The problem is we are not all on the same page!
I encourage guests to enjoy themselves whilst here and that means using whatever they wish to make their stay enjoyable. If they want to run the air condtioning at 26c on a 5 c winter night, as far as I concerned, I think that is extravegant, but they can do it, and I don't stop them because we produce and store our own electricity through wind and solar. It is not causing a milligram of harm to the environment.
So the problem is, in the guests eyes, if they do it here........why can't they do it somewhere else, it doesn't encourage them to be responsible.
We have a large garden area which we water through the summer months with our own harvested water and pump, once again with own own electricity. Guests see this considerable amount of water going into simply keeping things green and don't place any importance on water conservation.

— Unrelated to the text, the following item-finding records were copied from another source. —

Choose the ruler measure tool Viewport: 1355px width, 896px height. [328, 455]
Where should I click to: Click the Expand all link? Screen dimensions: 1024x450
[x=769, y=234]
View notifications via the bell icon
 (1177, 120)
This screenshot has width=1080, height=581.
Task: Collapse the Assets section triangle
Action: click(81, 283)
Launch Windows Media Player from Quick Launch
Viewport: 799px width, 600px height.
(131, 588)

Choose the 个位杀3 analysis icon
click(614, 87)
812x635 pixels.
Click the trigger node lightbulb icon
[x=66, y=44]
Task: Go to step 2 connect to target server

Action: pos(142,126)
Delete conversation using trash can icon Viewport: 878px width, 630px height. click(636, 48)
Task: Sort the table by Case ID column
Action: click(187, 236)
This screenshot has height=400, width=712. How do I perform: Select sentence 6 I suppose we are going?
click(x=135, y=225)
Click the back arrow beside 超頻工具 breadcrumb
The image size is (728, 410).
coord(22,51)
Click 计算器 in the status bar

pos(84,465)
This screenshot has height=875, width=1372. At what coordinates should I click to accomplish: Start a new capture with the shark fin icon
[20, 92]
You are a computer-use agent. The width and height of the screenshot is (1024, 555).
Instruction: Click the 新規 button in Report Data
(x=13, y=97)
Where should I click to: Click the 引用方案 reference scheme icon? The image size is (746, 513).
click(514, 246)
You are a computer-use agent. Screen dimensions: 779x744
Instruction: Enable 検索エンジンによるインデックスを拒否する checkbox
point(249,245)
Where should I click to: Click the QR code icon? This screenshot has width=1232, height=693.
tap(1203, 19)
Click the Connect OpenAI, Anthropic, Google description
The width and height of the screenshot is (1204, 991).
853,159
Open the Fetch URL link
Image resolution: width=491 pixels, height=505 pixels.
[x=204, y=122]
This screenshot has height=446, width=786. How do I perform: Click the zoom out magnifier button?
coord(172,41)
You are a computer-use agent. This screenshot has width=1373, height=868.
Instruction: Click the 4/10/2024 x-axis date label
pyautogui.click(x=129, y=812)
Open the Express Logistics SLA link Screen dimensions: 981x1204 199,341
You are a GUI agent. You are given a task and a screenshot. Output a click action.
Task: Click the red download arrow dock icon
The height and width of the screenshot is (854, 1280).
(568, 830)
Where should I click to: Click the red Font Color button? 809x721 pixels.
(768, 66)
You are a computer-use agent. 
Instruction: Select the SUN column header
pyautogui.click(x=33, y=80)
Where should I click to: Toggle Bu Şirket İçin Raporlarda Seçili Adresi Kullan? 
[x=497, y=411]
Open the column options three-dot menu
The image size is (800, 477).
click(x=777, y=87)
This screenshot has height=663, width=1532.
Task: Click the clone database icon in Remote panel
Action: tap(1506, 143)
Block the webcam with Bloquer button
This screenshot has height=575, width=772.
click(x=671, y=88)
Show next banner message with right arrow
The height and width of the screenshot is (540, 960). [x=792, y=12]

We compost everything we can, we recycle but, guests neither see or are interested in that! They are just interested in the nice garden and the cool/hot cottage!
By setting a good example, I am actually not! I am not encouraging guests to be ecologically responsible, and yet it has cost me a lot of money to be just that...ecologically responsible!
As @Robyn209 would know, in this state of South Australia we lead the world in renewable technology. We can entirely power this state with green energy and we can water our main population areas entirely from desalinated seawater....we can do it, but it comes at a cost. We have the dearest electricity and water in the world and I am afraid the miniscule amount we actually save the planet here gets greedily gobbled up by much larger nations than ours who have no desire to follow our example.
It's a hard road to follow being green, so about all I can say is.....good luck!!